A U-turn could be on the cards to legalise properties built in Spain without authorisation – just months after it appeared tens of thousands of British property owners believed they had won a long hard fought campaign.
The Andalusian regional government introduced a planning law that conferred legal status on 327,000 homes in Spain’s largest region.
Following the general election in December, that led to the new left-wing coalition Spanish government, announcing that a ‘challenge’ has been reported to the law.
At the height of the building boom thousands of British and other foreign nationals lost millions of euros in purchasing illegal properties.
Demonstrations and court cases have taken place over the near last two decades – in a bid to get properties legalised – and monies back.
In September 2019 the regional government of Andalucía passed a new law to permit the legalisation of tens of thousands of illegal properties.

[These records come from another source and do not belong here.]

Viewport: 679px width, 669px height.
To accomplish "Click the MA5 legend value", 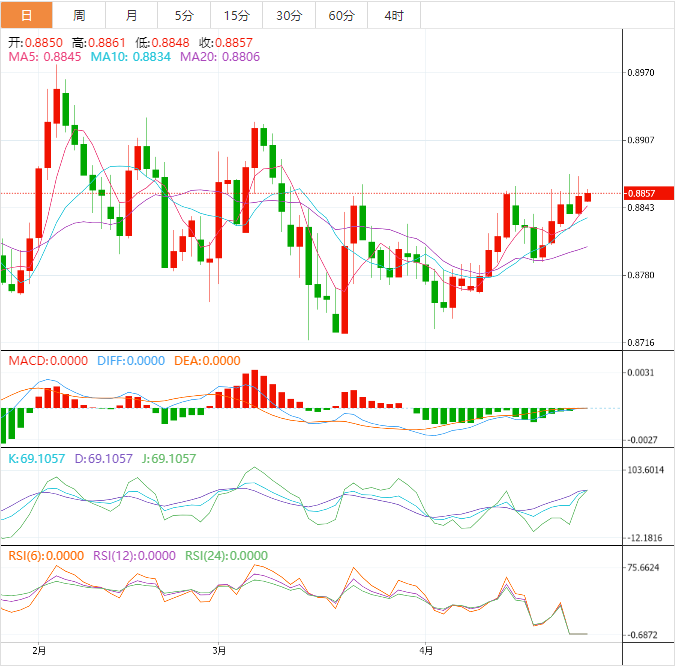I will click(x=45, y=58).
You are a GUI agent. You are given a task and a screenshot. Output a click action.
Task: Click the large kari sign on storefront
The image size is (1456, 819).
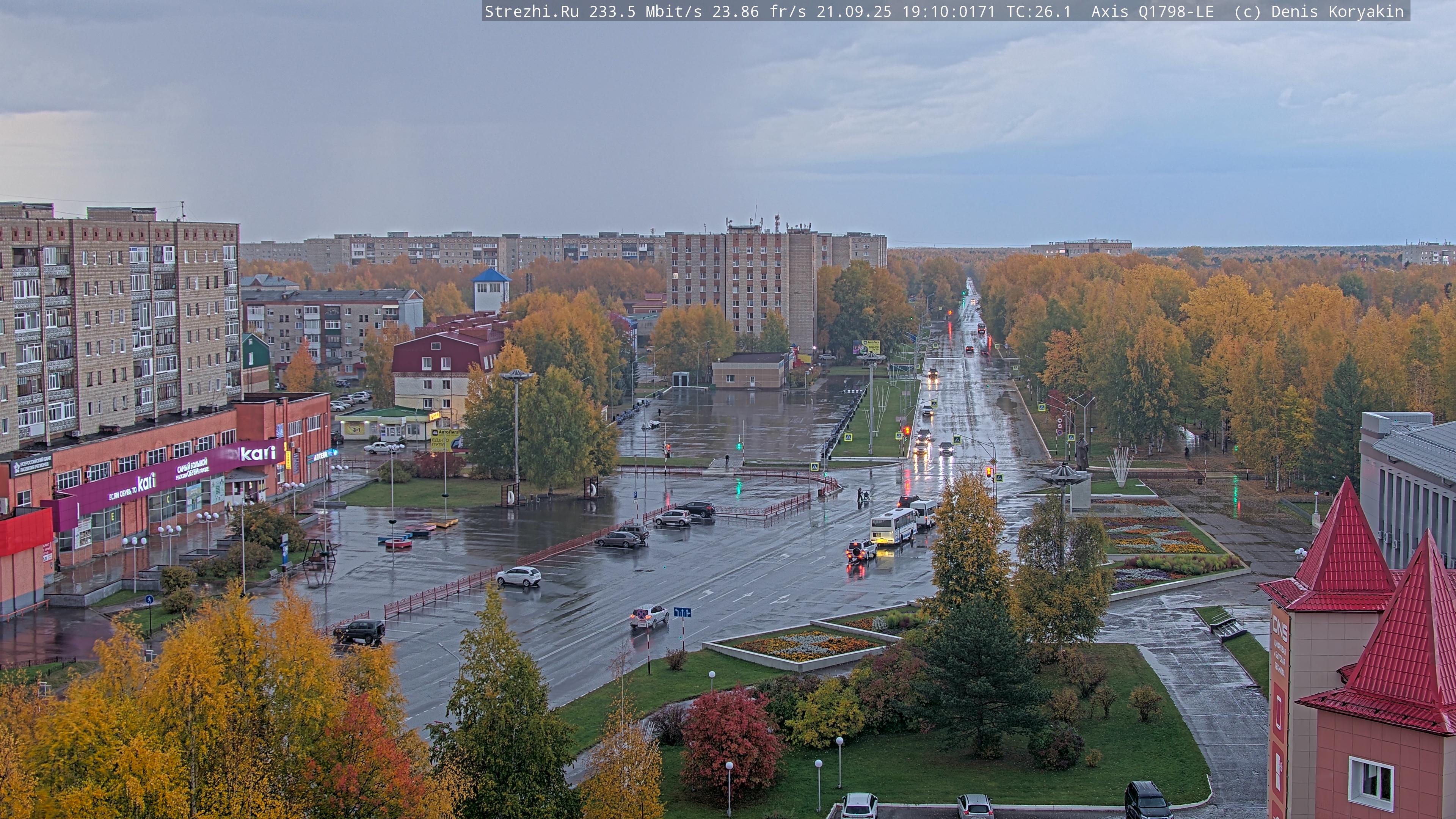[258, 453]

The law permitted the legalisation of isolated properties and houses built within an illegal urbanisation be made legal.
In the period going back to 2000 in the boom era, leading up to the crash in 2008, properties were sold in the Almanzora Valley in Almería, amongst other provinces without all the legal documentation.
Tens of thousands of people were caught up in the trap. And the Spanish Consulate and Embassy became involved in the issue.
In 2006 the British Ambassador to Spain, at the time Sir Stephen Wright, requested an appointment to see the president of the regional government of Andalucía – during a time demolition orders were being enforced.
The El Pais newspaper reported, as of October 2006, over 100,000 illegal properties had been built in Spain and that the Guardia Civil had taken action against 12,832 properties.
Some illegal properties were bulldozed by the authorities.
If a U-turn in making illegal properties legal is made, thousands caught up in the scam will be unable to have their Spanish properties legalised.